WORK ORDER:
Would you print, word for word, only the lines running from the line with "Image resolution: width=1568" to the last line of the entries, without the pictures?
BEGIN RAW DATA
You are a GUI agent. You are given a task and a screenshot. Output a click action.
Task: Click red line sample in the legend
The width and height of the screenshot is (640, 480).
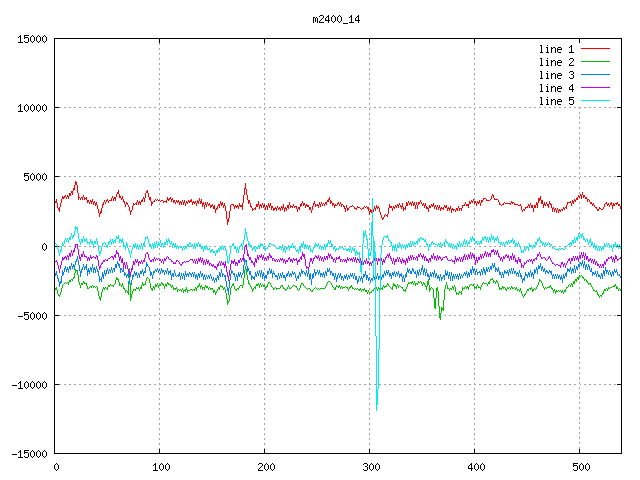[x=595, y=49]
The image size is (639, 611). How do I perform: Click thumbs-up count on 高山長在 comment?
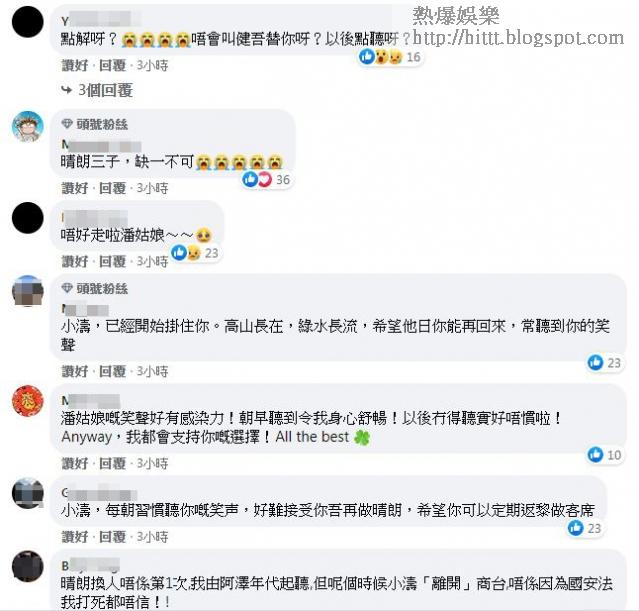coord(604,362)
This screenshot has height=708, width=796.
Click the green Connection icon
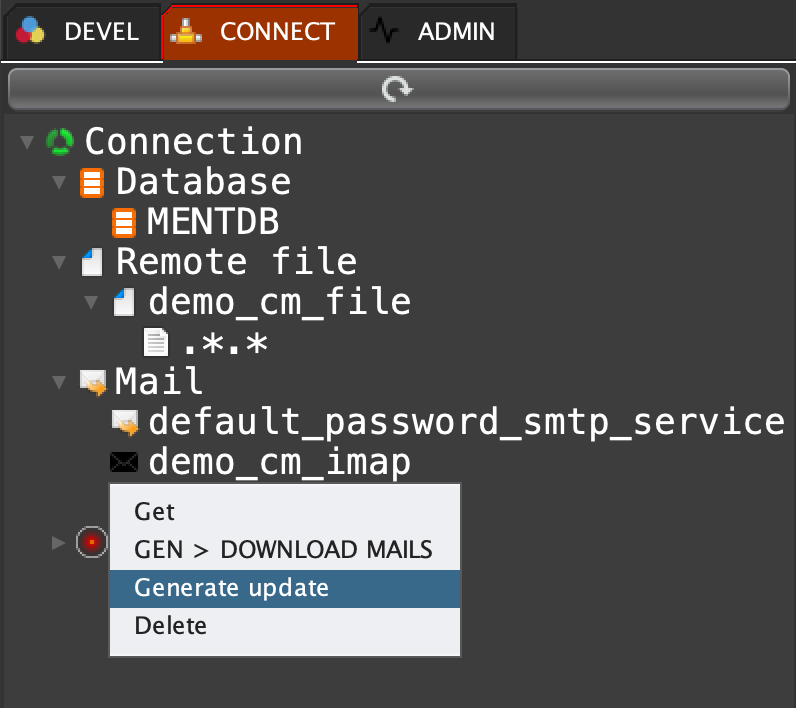pos(60,142)
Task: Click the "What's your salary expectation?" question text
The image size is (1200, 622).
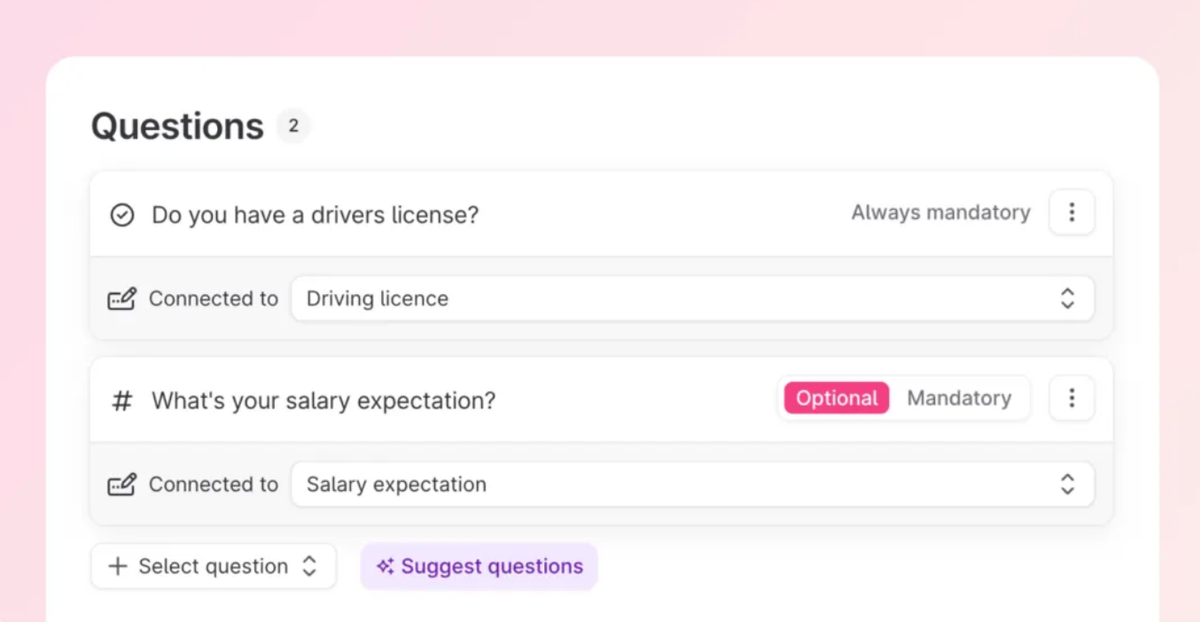Action: point(323,401)
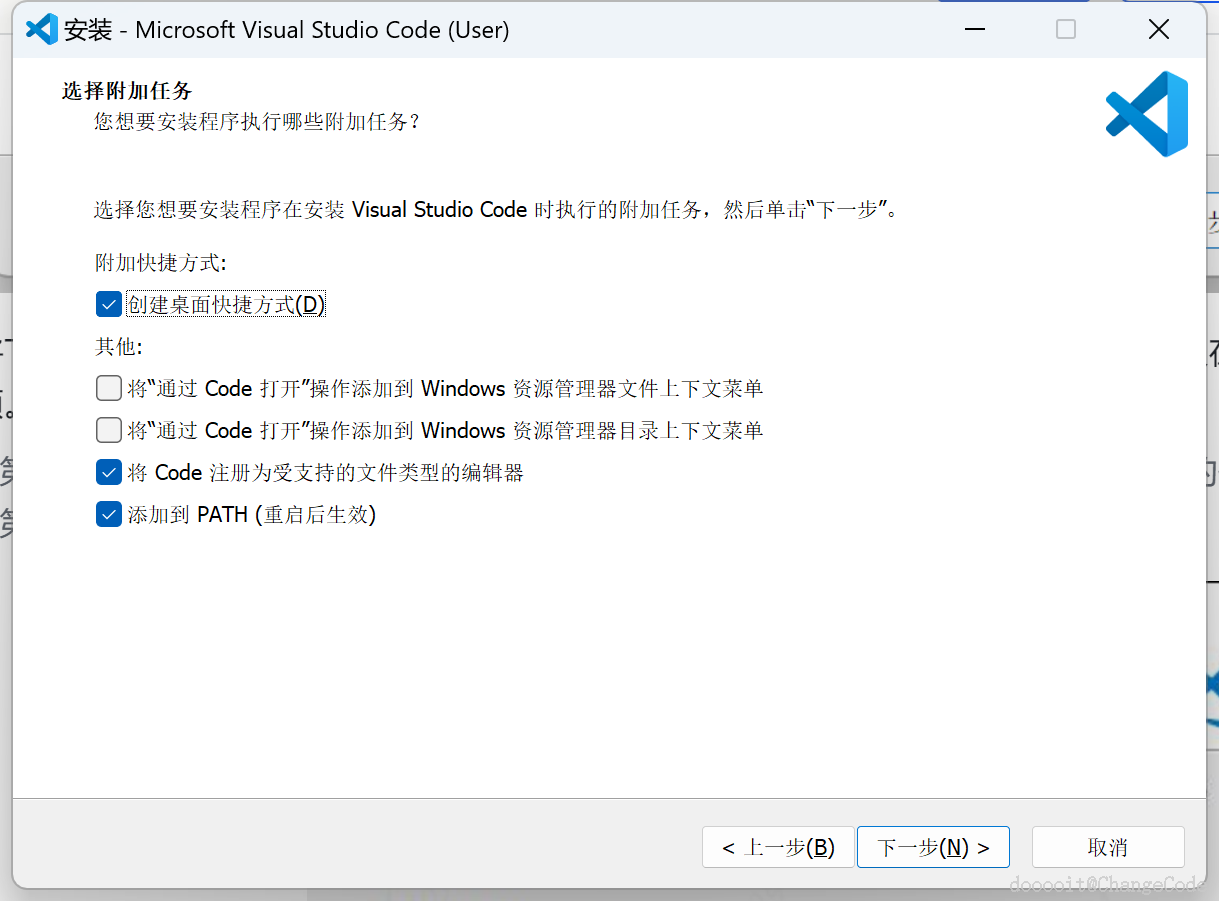Viewport: 1219px width, 901px height.
Task: Enable the 资源管理器文件上下文菜单 checkbox
Action: pos(109,388)
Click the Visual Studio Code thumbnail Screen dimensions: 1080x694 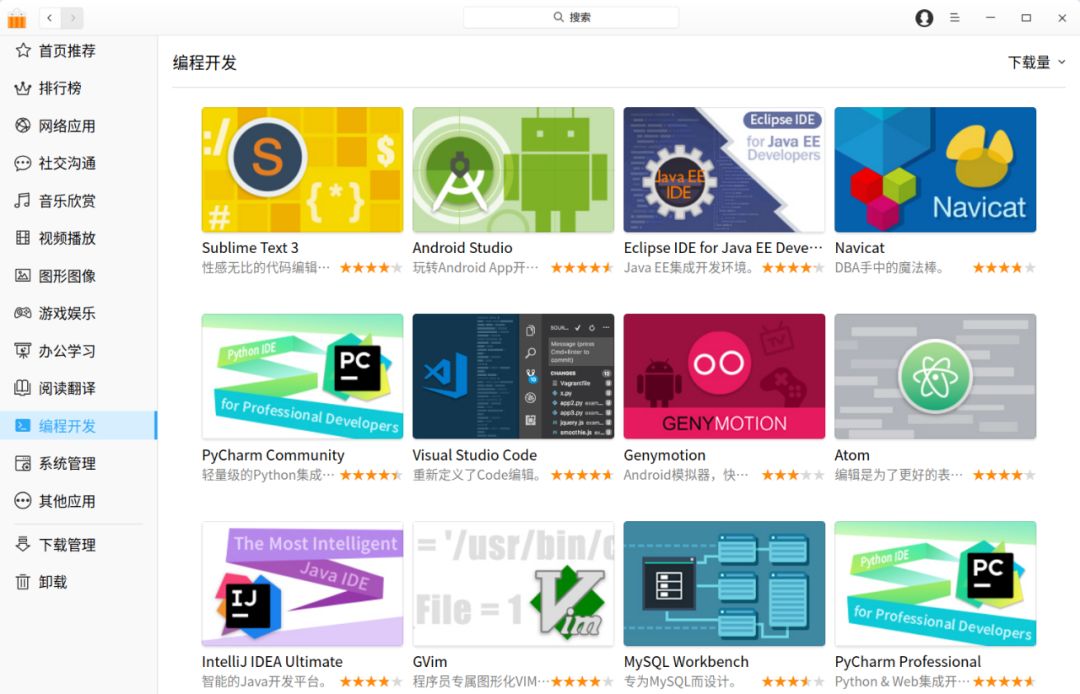tap(513, 376)
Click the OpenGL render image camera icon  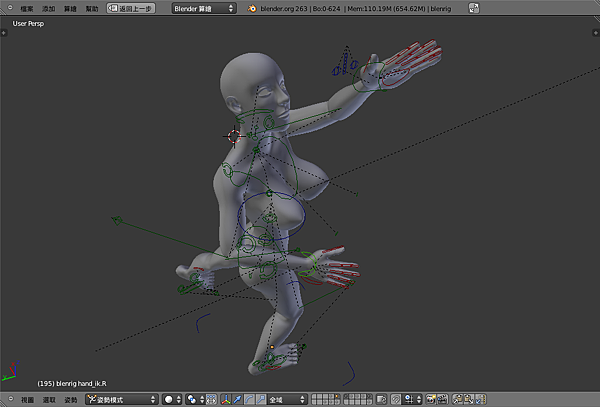click(429, 399)
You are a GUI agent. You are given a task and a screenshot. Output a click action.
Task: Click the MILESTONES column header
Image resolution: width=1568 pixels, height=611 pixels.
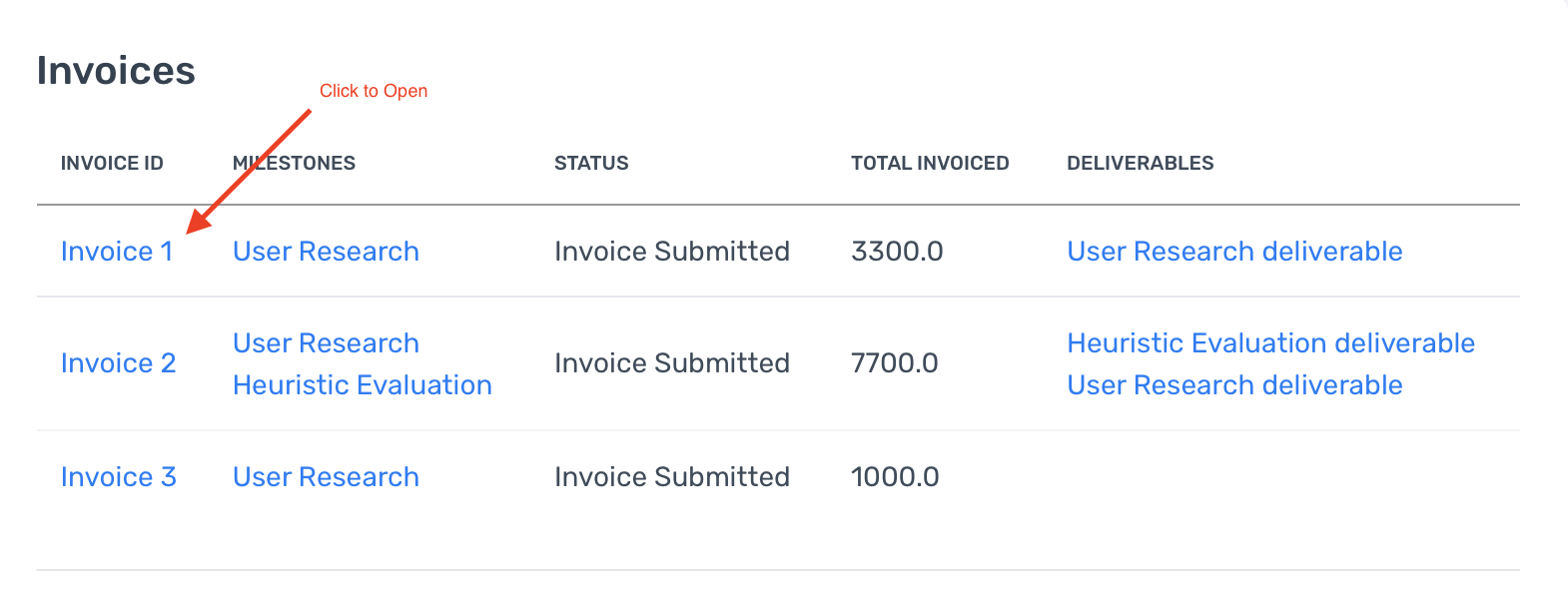pyautogui.click(x=294, y=164)
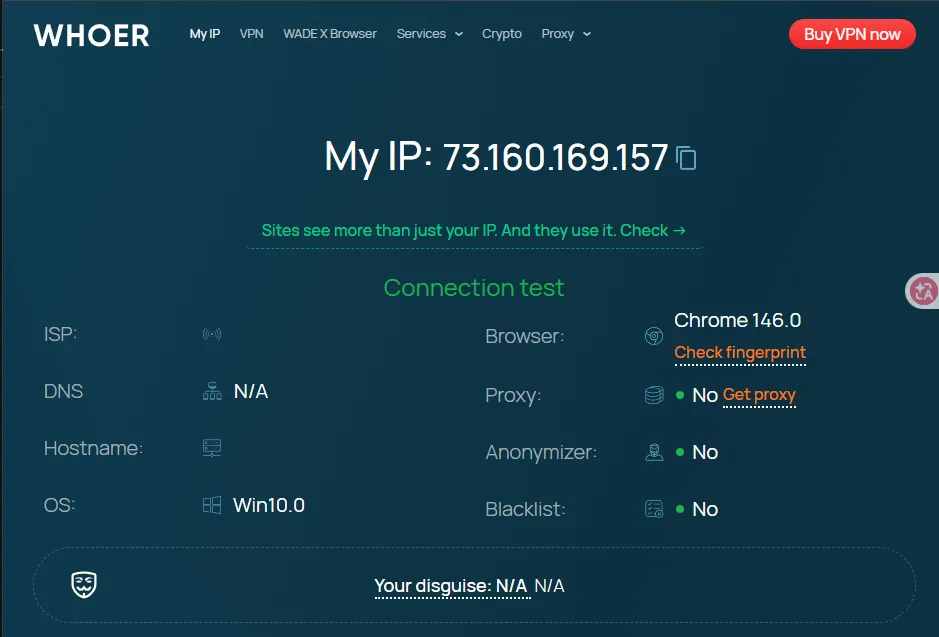Click the DNS network icon

(x=212, y=392)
END RAW DATA
TASK OUTPUT:
Image resolution: width=1568 pixels, height=611 pixels.
pyautogui.click(x=294, y=164)
Click the DNS network icon

(x=212, y=392)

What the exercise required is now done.